# Solving Leetcode Interviews in Seconds with AI: Longest Strictly Increasing or Strictly Decreasing Subarray


	# Introduction
	In this blog post, we will explore how to solve the LeetCode problem "3105" using AI. LeetCode is a popular platform for preparing for coding interviews, and with the help of AI tools like [Chatmagic](https://www.chatmagic.app), we can generate solutions quickly and efficiently - helping you pass the interviews and get the job offer without having to study for months.

	# Problem Statement
	> You are given an array of integers nums.
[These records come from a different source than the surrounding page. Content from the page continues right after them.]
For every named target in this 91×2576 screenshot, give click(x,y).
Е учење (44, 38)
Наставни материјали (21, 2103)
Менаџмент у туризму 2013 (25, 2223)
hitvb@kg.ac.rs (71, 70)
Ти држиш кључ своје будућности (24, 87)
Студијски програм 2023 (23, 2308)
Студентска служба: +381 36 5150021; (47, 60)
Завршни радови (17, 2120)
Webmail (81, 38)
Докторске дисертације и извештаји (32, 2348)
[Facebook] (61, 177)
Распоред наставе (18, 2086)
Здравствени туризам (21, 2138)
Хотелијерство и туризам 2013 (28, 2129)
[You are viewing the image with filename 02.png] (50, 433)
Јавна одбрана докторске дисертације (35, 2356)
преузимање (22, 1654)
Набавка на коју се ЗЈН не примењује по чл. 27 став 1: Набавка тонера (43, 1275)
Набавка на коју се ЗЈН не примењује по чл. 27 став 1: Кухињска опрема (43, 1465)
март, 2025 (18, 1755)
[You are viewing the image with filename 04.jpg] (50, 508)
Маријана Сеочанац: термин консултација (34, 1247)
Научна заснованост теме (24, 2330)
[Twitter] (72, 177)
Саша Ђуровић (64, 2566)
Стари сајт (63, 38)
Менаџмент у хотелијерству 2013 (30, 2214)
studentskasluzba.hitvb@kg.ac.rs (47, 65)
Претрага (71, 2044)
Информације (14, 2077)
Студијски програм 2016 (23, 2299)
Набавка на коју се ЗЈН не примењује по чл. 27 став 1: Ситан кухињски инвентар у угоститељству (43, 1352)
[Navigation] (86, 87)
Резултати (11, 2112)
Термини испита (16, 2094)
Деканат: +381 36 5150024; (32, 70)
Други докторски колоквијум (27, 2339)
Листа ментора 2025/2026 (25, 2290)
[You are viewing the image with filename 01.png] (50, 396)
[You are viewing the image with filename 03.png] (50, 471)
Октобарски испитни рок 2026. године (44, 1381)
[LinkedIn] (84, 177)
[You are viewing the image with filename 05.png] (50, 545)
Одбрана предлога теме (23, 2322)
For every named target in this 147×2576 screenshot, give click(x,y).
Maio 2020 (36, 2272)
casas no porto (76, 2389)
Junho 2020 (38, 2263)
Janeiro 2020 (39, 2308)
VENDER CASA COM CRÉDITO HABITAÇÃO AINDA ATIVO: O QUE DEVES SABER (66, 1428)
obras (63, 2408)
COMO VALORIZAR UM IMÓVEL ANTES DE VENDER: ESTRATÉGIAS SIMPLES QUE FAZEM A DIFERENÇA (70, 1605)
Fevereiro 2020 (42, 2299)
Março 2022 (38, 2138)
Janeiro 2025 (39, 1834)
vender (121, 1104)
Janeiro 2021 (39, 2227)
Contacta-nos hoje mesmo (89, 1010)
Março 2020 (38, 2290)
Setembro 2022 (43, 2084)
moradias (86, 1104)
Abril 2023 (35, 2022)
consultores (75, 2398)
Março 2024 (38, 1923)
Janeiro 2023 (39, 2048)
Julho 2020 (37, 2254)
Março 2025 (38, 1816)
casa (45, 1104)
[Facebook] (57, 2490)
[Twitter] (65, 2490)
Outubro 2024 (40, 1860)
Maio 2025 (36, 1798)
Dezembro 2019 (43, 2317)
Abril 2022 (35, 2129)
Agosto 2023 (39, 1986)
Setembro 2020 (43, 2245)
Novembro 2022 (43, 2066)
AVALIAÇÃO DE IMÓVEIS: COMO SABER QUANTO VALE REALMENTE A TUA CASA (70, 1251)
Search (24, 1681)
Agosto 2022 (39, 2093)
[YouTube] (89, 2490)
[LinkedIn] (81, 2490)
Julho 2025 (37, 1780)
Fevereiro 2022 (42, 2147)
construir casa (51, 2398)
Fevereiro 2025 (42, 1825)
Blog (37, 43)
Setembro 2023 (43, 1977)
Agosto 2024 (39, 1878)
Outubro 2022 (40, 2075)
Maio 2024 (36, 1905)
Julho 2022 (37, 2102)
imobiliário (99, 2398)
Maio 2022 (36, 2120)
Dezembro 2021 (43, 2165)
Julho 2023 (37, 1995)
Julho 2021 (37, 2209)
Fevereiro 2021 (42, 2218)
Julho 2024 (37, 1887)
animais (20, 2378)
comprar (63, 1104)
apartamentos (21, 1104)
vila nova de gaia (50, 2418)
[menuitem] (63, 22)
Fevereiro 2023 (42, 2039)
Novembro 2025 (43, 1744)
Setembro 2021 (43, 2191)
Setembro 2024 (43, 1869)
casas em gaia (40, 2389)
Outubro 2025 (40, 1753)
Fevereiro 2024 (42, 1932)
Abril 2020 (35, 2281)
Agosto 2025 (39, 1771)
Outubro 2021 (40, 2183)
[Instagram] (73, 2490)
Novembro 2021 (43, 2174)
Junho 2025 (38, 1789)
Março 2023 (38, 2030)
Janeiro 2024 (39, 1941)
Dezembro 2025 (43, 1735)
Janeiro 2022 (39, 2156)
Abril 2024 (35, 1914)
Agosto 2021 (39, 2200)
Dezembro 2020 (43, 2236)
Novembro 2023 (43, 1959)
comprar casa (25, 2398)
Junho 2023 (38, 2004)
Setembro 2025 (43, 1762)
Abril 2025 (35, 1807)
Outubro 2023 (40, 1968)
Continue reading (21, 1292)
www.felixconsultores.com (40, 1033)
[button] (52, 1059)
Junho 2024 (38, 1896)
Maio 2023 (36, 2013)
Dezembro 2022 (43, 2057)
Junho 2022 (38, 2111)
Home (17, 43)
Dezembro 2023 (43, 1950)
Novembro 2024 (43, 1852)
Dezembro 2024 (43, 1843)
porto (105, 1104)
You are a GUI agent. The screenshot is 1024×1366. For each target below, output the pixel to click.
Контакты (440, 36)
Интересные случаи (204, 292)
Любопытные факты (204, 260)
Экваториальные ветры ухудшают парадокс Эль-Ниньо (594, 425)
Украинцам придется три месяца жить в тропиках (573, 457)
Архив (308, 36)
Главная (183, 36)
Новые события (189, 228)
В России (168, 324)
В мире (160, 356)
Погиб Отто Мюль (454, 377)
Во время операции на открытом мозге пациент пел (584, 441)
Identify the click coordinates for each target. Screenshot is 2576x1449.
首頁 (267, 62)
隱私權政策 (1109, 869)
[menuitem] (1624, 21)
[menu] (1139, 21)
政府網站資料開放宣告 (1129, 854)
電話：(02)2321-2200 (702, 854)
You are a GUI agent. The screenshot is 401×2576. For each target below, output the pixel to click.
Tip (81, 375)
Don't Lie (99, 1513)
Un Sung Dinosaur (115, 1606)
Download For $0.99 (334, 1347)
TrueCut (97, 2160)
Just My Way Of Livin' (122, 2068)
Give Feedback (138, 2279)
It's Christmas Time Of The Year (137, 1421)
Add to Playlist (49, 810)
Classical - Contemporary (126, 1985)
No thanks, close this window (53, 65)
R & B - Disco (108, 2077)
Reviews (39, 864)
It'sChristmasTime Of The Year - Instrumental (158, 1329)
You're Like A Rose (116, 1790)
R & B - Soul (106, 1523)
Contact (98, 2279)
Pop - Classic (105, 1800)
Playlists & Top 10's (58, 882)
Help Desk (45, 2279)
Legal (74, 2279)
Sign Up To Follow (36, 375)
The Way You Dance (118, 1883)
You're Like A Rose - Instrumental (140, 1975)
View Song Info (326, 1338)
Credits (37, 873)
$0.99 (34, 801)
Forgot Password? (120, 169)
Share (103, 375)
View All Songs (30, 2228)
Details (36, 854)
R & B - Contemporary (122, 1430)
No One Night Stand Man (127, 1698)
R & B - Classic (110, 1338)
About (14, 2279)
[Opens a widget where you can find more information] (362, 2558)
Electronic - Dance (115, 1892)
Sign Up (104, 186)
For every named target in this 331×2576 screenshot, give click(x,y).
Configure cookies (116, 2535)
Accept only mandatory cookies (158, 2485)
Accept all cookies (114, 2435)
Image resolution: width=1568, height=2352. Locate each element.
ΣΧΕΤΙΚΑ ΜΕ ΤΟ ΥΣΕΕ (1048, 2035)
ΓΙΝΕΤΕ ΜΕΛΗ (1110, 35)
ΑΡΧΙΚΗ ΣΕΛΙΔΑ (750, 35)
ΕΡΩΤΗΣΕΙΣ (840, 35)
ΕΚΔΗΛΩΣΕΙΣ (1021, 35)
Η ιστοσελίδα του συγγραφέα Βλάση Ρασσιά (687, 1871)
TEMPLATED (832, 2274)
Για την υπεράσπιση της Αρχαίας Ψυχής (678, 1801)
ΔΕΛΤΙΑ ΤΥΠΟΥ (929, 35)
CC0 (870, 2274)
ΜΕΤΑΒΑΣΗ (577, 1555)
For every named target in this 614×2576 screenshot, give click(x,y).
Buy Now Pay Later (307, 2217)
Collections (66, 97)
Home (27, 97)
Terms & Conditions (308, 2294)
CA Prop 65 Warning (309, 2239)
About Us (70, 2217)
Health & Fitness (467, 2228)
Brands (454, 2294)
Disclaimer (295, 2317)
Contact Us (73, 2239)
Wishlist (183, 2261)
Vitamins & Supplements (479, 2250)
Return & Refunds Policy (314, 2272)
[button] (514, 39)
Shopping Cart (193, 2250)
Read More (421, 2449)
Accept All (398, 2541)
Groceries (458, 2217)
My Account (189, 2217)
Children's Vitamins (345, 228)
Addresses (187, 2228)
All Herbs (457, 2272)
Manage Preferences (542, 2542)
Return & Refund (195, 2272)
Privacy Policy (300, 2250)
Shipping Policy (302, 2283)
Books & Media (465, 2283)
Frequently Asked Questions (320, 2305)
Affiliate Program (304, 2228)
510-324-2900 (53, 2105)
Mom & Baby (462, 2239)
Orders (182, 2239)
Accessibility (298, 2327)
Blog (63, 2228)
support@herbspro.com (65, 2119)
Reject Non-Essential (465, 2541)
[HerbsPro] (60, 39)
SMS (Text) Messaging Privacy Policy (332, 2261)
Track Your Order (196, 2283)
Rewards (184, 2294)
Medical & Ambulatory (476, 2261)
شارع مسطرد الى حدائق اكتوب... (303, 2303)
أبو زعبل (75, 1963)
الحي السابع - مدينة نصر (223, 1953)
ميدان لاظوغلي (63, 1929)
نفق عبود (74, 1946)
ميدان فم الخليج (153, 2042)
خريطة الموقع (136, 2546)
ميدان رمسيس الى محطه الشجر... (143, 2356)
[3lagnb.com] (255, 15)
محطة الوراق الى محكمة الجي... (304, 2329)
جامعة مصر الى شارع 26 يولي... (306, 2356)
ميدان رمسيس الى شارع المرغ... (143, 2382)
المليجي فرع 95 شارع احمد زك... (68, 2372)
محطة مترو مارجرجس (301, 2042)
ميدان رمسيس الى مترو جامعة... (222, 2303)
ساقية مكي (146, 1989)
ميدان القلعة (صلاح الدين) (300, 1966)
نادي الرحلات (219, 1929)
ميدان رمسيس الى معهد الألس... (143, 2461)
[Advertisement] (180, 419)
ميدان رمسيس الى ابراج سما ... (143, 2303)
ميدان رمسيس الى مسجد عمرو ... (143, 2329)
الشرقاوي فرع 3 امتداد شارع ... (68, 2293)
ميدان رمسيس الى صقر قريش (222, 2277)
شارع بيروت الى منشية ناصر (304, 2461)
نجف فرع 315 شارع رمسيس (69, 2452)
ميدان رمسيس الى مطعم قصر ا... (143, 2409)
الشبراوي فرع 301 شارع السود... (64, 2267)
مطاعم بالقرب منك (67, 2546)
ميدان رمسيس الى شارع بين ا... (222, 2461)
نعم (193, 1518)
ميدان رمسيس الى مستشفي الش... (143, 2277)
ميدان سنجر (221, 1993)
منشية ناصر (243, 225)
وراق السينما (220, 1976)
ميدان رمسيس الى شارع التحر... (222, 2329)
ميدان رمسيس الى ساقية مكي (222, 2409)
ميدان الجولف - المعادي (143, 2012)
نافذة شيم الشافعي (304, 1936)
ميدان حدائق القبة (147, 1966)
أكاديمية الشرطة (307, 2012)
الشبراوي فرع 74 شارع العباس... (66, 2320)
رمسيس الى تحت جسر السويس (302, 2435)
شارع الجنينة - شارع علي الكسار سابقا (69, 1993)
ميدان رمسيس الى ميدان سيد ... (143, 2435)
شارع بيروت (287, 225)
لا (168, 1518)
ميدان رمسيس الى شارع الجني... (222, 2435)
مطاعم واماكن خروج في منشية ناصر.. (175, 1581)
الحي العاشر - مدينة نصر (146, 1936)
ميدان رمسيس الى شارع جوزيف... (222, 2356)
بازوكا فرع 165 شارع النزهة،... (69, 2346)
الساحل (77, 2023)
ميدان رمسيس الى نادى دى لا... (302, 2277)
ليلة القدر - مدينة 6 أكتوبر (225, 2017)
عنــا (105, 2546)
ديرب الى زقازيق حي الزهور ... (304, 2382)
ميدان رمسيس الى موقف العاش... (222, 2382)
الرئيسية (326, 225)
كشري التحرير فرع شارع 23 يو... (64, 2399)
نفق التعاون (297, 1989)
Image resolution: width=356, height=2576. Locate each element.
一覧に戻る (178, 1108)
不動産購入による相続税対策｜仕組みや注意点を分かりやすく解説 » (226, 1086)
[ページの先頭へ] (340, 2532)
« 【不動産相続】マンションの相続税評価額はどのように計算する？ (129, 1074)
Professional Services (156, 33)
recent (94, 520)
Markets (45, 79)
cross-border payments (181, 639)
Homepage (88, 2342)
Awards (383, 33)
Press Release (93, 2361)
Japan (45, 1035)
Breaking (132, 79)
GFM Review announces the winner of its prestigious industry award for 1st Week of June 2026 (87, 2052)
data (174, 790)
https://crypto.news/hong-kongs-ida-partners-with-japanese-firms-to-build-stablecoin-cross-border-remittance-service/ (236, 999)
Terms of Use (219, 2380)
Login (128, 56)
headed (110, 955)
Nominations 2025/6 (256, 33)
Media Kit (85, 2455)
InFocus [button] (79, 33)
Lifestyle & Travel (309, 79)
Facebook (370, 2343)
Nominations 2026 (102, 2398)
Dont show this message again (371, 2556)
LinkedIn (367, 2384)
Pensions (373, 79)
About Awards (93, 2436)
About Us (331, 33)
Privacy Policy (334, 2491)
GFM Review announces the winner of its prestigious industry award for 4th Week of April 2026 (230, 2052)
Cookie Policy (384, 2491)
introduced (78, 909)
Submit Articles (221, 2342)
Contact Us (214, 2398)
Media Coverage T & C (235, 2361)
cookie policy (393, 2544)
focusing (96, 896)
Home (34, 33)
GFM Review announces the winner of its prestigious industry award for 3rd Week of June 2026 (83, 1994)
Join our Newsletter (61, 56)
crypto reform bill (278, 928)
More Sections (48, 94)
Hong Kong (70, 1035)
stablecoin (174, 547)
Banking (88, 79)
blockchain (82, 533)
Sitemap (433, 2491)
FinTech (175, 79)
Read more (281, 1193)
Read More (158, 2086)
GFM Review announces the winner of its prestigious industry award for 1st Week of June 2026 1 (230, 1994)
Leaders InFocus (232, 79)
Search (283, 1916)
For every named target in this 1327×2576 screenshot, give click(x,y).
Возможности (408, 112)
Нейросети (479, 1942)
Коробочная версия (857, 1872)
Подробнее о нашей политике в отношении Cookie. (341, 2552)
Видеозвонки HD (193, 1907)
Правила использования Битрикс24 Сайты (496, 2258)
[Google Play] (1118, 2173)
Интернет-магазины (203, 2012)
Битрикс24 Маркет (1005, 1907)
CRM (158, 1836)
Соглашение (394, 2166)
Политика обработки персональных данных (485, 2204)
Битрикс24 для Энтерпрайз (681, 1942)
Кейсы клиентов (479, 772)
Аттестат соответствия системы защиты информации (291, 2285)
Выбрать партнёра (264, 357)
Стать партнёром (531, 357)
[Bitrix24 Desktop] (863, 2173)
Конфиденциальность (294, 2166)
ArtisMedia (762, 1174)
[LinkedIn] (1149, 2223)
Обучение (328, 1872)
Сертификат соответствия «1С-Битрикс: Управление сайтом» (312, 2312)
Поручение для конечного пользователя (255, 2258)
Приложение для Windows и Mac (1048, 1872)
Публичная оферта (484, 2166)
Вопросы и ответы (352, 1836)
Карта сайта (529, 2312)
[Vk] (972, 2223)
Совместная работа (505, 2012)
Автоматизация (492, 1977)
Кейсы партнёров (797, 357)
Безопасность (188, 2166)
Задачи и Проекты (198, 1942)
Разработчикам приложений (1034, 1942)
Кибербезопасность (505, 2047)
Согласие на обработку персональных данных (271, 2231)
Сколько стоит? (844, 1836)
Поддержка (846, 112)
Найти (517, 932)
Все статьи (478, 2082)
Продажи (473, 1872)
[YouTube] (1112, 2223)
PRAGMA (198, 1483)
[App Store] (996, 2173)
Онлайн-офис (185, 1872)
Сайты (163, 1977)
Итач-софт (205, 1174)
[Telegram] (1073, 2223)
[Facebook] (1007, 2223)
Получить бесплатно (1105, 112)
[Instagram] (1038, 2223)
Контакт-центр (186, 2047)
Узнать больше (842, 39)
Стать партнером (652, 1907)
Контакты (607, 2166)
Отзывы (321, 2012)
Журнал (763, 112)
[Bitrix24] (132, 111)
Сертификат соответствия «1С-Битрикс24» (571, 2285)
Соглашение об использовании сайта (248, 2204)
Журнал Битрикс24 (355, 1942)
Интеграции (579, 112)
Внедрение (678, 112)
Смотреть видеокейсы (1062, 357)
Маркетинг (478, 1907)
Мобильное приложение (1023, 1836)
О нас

Return the length of the longest subarray of nums which is either strictly increasing or strictly decreasing.   Example 1:  Input: nums = [1,4,3,3,2] Output: 2 Explanation: The strictly increasing subarrays of nums are [1], [2], [3], [3], [4], and [1,4]. The strictly decreasing subarrays of nums are [1], [2], [3], [3], [4], [3,2], and [4,3]. Hence, we return 2.  Example 2:  Input: nums = [3,3,3,3] Output: 1 Explanation: The strictly increasing subarrays of nums are [3], [3], [3], and [3]. The strictly decreasing subarrays of nums are [3], [3], [3], and [3]. Hence, we return 1.  Example 3:  Input: nums = [3,2,1] Output: 3 Explanation: The strictly increasing subarrays of nums are [3], [2], and [1]. The strictly decreasing subarrays of nums are [3], [2], [1], [3,2], [2,1], and [3,2,1]. Hence, we return 3.    Constraints:  1 <= nums.length <= 50 1 <= nums[i] <= 50  

	# Explanation
	Here's the breakdown of the solution:

*   **Iterate and Track:** Iterate through the `nums` array, maintaining two counters: one for the length of the current strictly increasing subarray and one for the length of the current strictly decreasing subarray.
*   **Update Counters:** At each element, check if it extends the current increasing or decreasing subarray. If it does, increment the respective counter. If not, reset the counter to 1.
*   **Maximize Length:** Keep track of the maximum length seen so far and update it whenever a longer increasing or decreasing subarray is found.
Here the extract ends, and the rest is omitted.